A year later, at least for those not personally invested in the successes and failures of the team, a similar sense of interest in KU football likely doesn’t reverberate much outside of the Lawrence city limits.

That’s just fine with David Beaty.

KU’s head coach admitted this past spring he recognized the advantages of entering his fourth season in charge with the team going mostly undetected and disregarded.

Nick Krug
Kansas linebacker Joe Dineen (29) and other players gather in for a huddle during practice on Tuesday, April 10, 2018.

“I think there’s always something to kind of being the underdog and living that underdog lifestyle, flying under the radar when you don’t have anything to fly over the radar on right now,” Beaty said.

To his point, through three seasons, KU’s 2016 home win over Texas remains the program’s lone FBS victory under Beaty’s watch.

“When we produce something to have an above-the-radar team, then we’ll let people decide that on the outside,” said Beaty, who enters 2018 with a 3-33 record leading the Jayhawks.

Outsiders presumably will go right on ignoring KU until the team at least defeats another FBS or Big 12 opponent.

Until that happens, redshirt senior linebacker Joe Dineen agreed with Beaty’s assessment that the Jayhawks should benefit from their status as one of the least talked about teams in the country.

Nick Krug
Kansas wide receiver Steven Sims Jr. (11) runs from the end zone after fielding a kickoff during practice on Monday, April 23, 2018.

“I don’t ever really pay attention to the hype and stuff surrounding any program, especially ours. But I think to be under the radar is good,” Dineen said, “because you’ve got nothing to lose. In some situations, that’s a pretty good mentality to go in with. I think that’s a positive.”

The collective outlook of KU’s most experienced players remains one of optimism. Seniors such as Dineen, Steven Sims Jr., Daniel Wise and Jeremiah Booker would love to begin pivoting the program back in the direction of prosperity before they leave.

Sims said he and other seniors aim to win more in 2018 than they have in any of their previous seasons at Kansas.

“We feel like we’re the guys who came in and we have to turn the culture around here at KU,” Sims said. “And I feel like we’ve done that, but we have to put it out on the field. It’s got to bring in wins, and this is a big year for us.
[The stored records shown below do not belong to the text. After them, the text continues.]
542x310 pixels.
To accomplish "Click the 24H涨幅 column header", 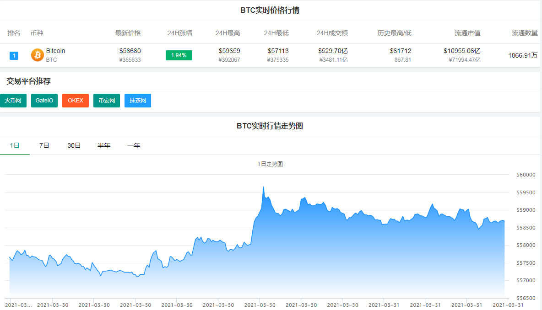I will 179,33.
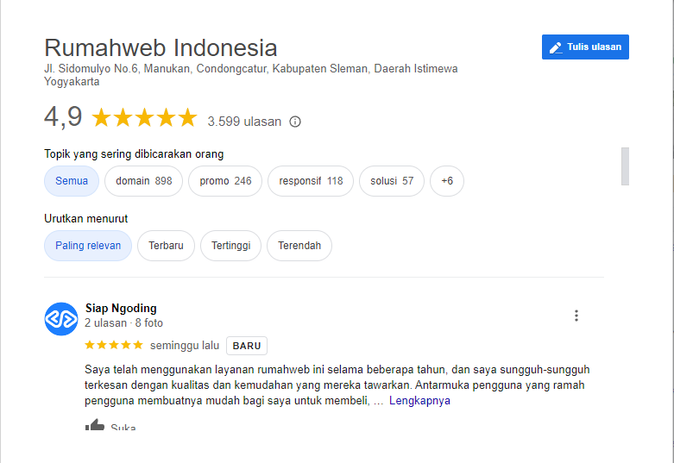Expand the review with Lengkapnya link

pyautogui.click(x=419, y=400)
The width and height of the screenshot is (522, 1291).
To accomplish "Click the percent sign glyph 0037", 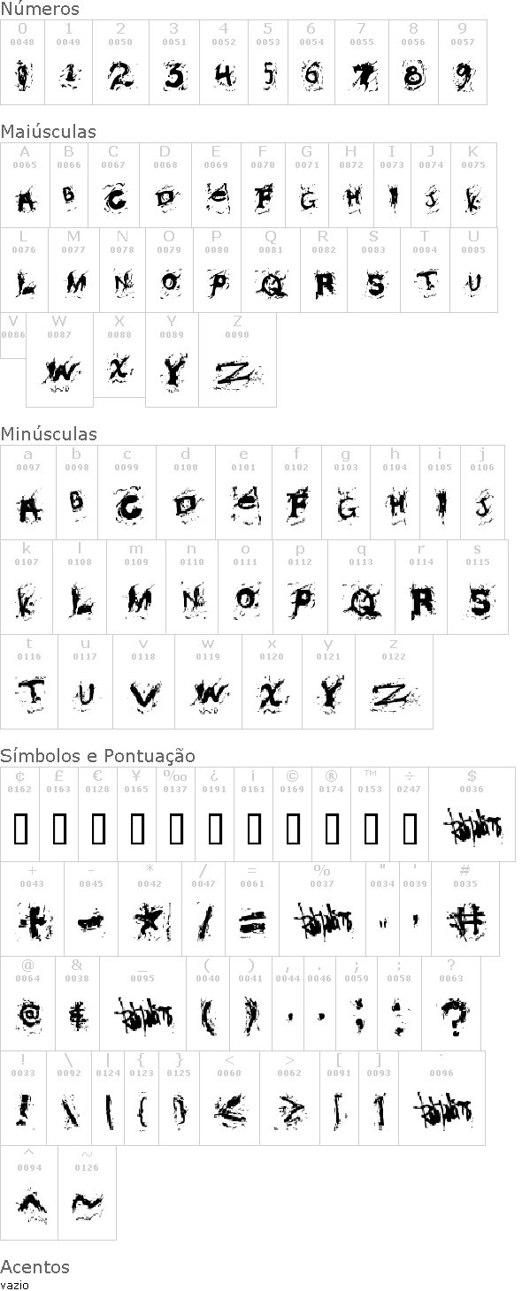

We’ve got to come up with wins. We can’t come up short.”

They also can’t bother wasting their time, Beaty said, worrying about what nonmembers of the team think of them. Whether the Jayhawks are looked down on — or mostly ignored — will have no bearing when it comes to the team’s results.

“From our standpoint, we just worry about who we are this next play,” Beaty began, “who we are from a toughness standpoint. Are we a tough team? Are we a smart team? Are we a physical team? Do we give ourselves a chance to win, or do we not?”

Whether the directive initiated from Beaty or elsewhere, it’s clear the 2018 Jayhawks aren’t trying to fuel their own hype machine the way both the head coach and some players did only a year ago.

“Talk gets you exactly nowhere,” Beaty said. “You have to go out there and do it, and we said before we started last year that the momentum coming off the end of the season previous, all it did was give us a chance, right. All the work we did in the offseason, that just gives you the chance. You don’t do that, you have no shot. Everybody is doing that. Then it comes down to who executes it best, who plays best, who’s smart and who commits the most to be able to accomplish their goals.”

KU opens its season Sept. 1 versus Nicholls State, an FCS program that finished 8-4 in 2017.